VMware has opened up the third front on its bid to expand from compute virtualization to virtualized everything, adding Virtual SAN to its ESX and NSX enterprise compute and network (respectively) virtualization products.
The company last week formally took Virtual SAN (or VSAN) out of a very wide public beta that included some Canadian customers, and announced its general availability.
VSAN works in tandem with vSphere, and creates an abstracted pool of storage across numerous machines, essentially extending SAN-like flexibility and performance to storage hosted on x86-based servers.
“By launching this, in addition to vSphere for compute and NSX for networking, we now have the storage component, the third key building block for the software-defined data centre,” said Donna Wittmann, executive director of channels, alliances, and a commercial sales for VMware Canada.
Because it’s dependent on vSphere, nearly ubiquitous in enterprise and upper midmarket companies, the company’s first VSAN target market of its own installed base is a rich hunting ground. It also means the company will be looking to the familiar faces of its existing channel partners to bring VSAN to market.
To that end, Wittmann said VMware is “in active mode right now” getting a broad base of its compute virtualization-focused partners up to speed and up and running with VSAN. Wittmann stressed simplicity was key for VMware in designing VSAN, and that simplicity means that customers easily understand the products and its value proposition, and that channel partners can quickly add VSAN to their lineup. With a bit of sales enablement and training, she estimates any vSphere-focused partner can be up and running with VSAN.
“It’s got broad appeal and its a fairly straightforward value proposition for customers,” Wittmann said. “From a customer-perspective, it’s a two-click install, with a very low TCO. It’s a reliability simple story for our partners to absorb and tell their customers.”
The vendor is counting on its partner base to take that story out to the masses now. Since the majority of the company’s compute-focused partners already have some sort of storage practice or expertise, she doesn’t think it will take very long for partners to get ready with it. Then it’s just a matter of taking that message to the custom case.
“It’s the same value prop they’ve been successfully selling in the past in the compute area, and it extends quite readily to the storage conversation,” Wittmann said.
For a decade, compute virtualization has powered tremendous growth for VMware, and more broadly a great deal of the industry.

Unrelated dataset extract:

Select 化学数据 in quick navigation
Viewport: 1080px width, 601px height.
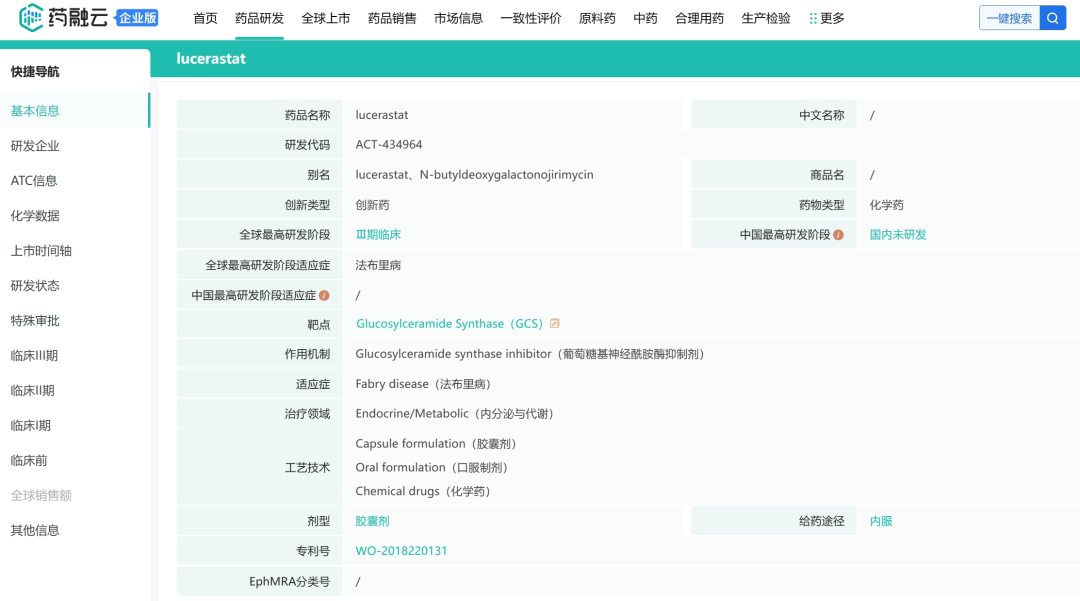[35, 216]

But as compute virtualization has become ubiquitous, the company is looking at new markets, introducing network virtualization and really pushing on the vision of the “software-defined data centre” it first articulated at its VMworld event in 2012. At its recent Partner Exchange in San Francisco last month, the company really focused on the idea of whole data centre virtualization, with global channel chief Dave O’Callaghan even telling partners to get ready for “the software-defined decade.” Whether that’s hyperbole or not has yet to be seen, but it’s clear VMware sees great opportunities beyond its traditional stronghold.
“These are some innovative technologies we’ve launched into the market, and the growth we’re expending from them is significant. We expect it will greatly outpace industry average growth,” Wittmann said. “We expect that Virtual SAN will be to storage what vSphere is to compute, and that’s the story we’re taking to our customer base.”
While the company stresses a very broad appeal for VSAN, Wittmann said the most attractive use cases are often using VSAN to support virtual desktops, in test/dev environments, running tier two and tier three applications, and for disaster recovery.